Effects of estradiol or progesterone on principal cells from amygdala complex evaluated &ITin silico &IT

Introduction: Amygdala neuronal responses play a key role in fear conducts. Principal Neuron (PN) is one of the most important generators of the output in the amygdala neuronal network. PN has excitatory connections to other PN and receives inhibitory synapsis from GABAergic interneurons acting on gGABAA, also receives thalamic and cortical inputs which activate postsynaptic gNMDA, gAMPA and gL (L-type Ca2+ channels). It has been proposed that main neurotransmission in amygdala could be modulated by estradiol (ES) and/or progesterone (PRG). Objetive: To implement a deterministic PN model with reported membrane conductances and to evaluate discharge changes induced by ES and/or PRG. Methods: Seven different scenarios were tested: a) Control conditions running unchanged membrane ion and synaptic currents; b) 20% reduction in GABAA current for ES effect; c) 20% increase in AMPA and NMDA currents for ES effect; d) b + c; e) 20% reduction AMPA/Kainate for PRG effects; f) 20% increase GABAA current for PRG effects; and, g) e + f.

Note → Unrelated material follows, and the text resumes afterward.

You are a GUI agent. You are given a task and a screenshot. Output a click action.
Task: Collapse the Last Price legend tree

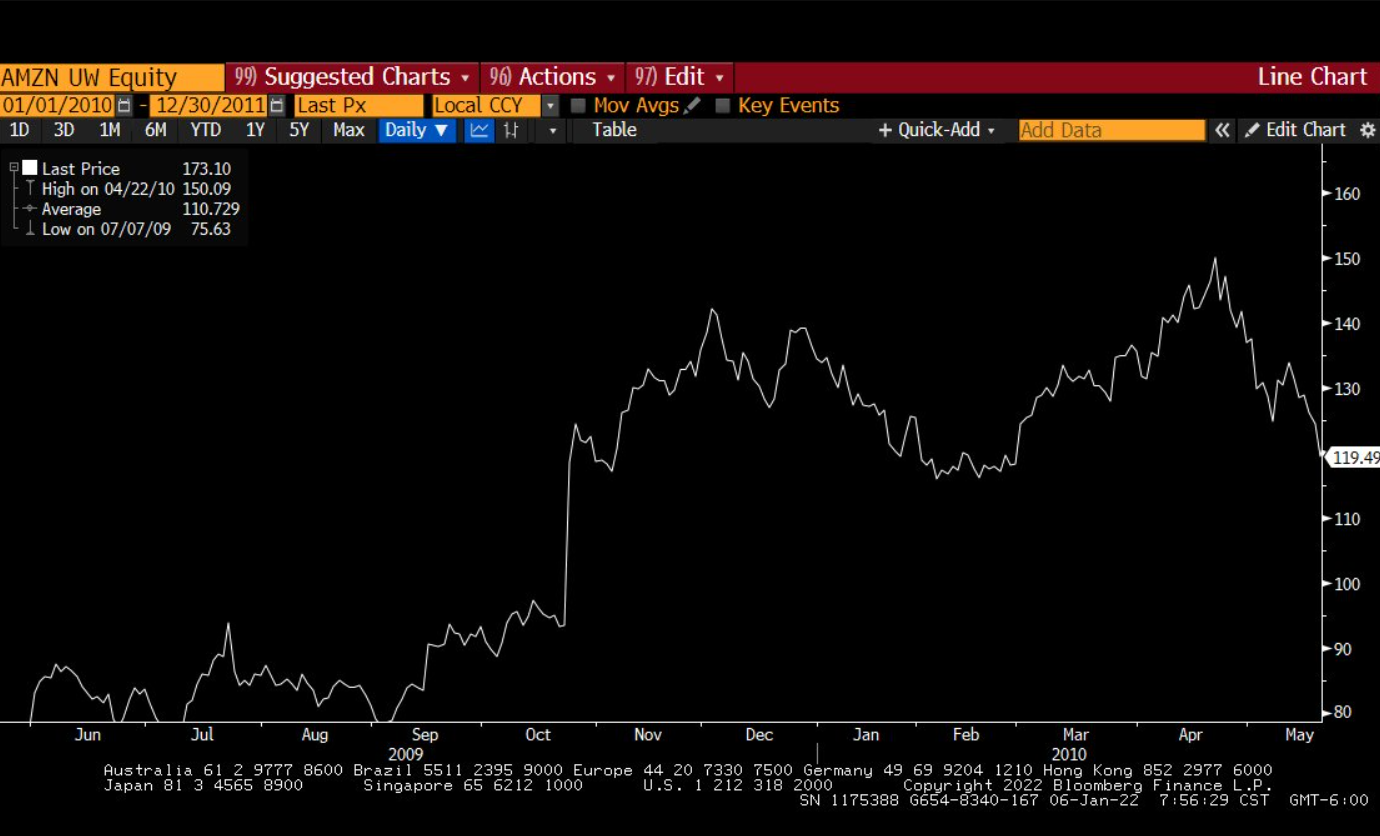[14, 168]
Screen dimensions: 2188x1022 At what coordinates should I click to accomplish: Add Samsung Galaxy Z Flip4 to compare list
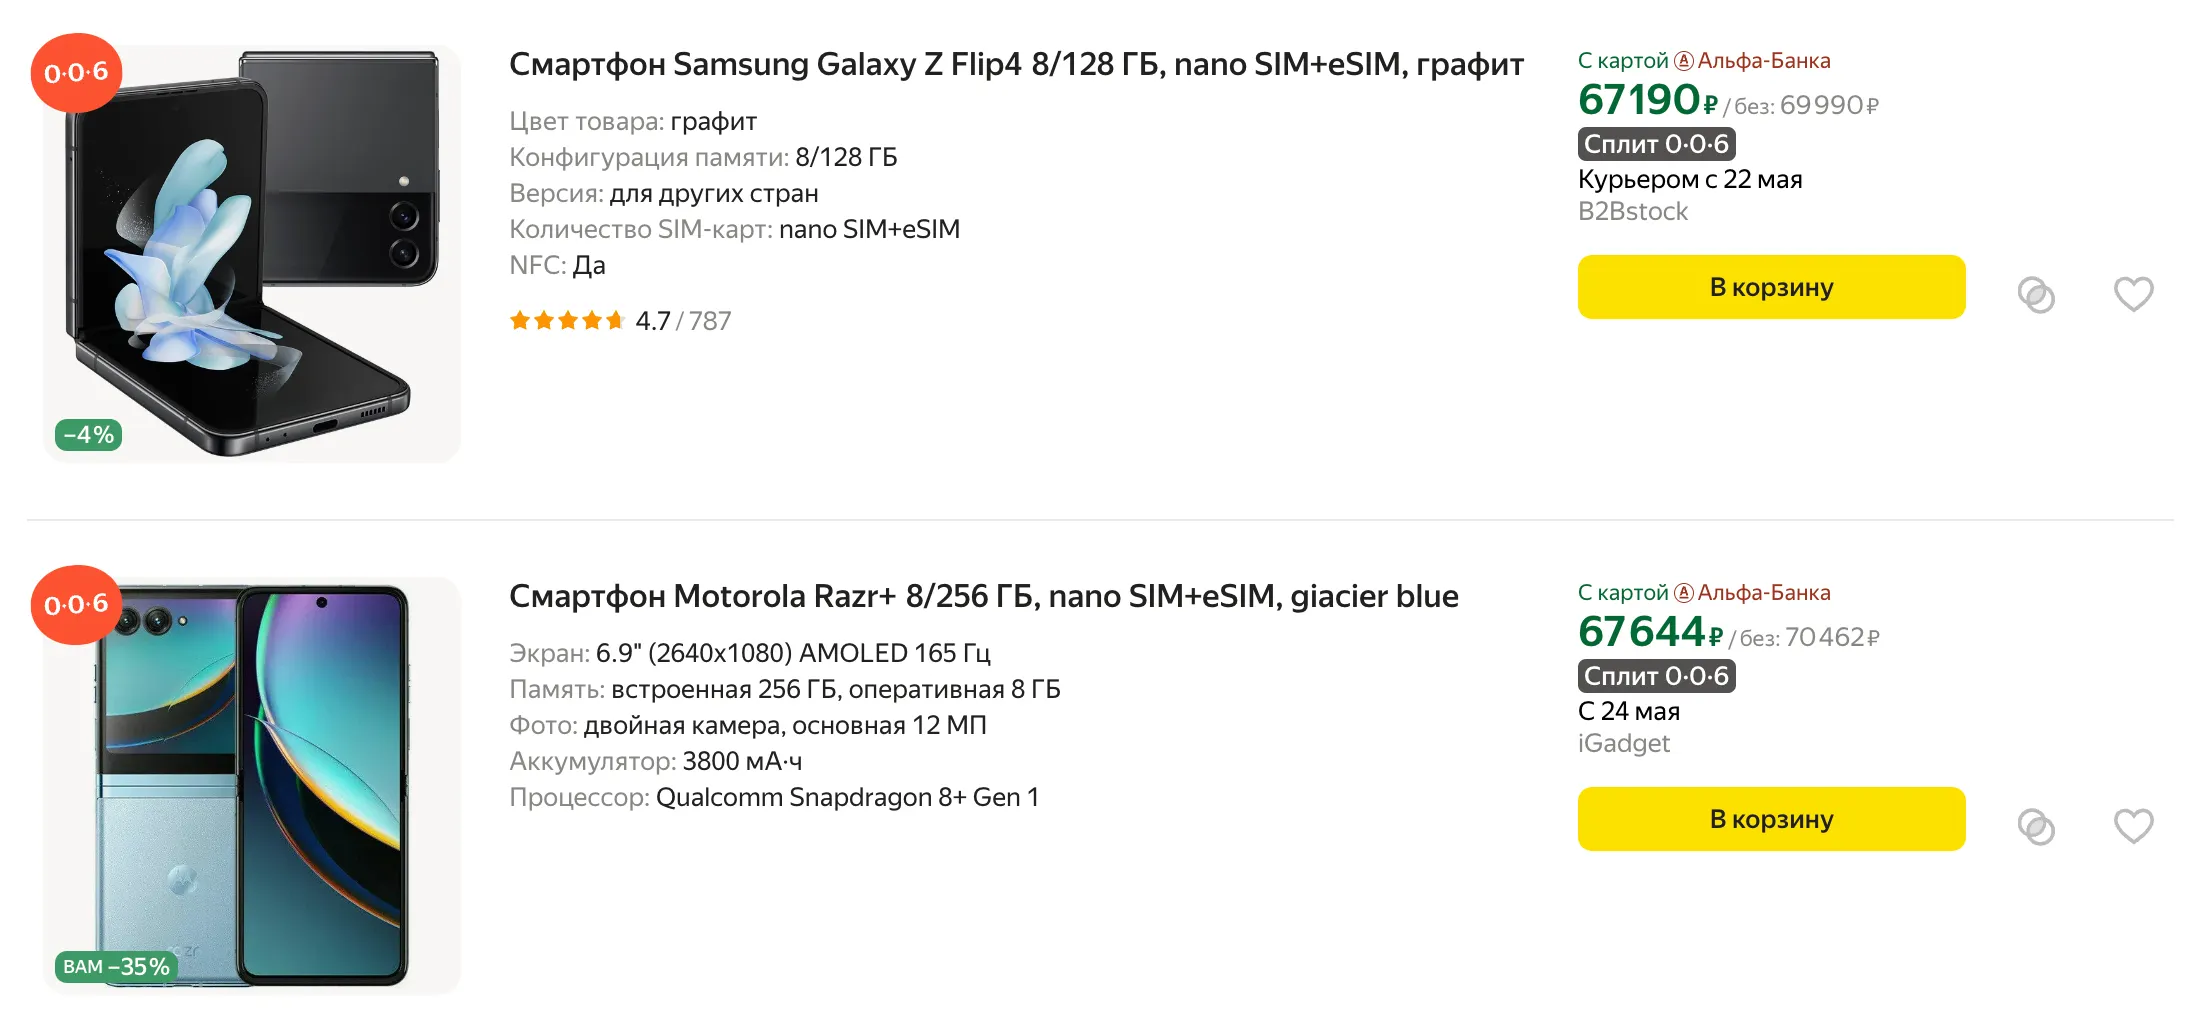2035,295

Results: ES shows a strong excitatory effect more dependent on gGABAA reduction associated with a long lasting increase of gAMPA than for the increase on gAMPA and gNMDA when evaluated separately, however, a combination of these factors, which are the actual situation, shows a more intense and lasting neuronal excitation. PRG shows a strong inhibitory effect avoiding any discharge that was more depended to the fast increase and long lasting effect on gGABAA than due to decrease in gAMPA and gNMDA. Combination of these factors shows no synergic, not even additive inhibitory effects. Conclusion: These results strongly support the notion that ES and/or PRG participate on amygdala principal neuronal responses involved in fear, anxiety and nocifensive behavior probably associated to gender.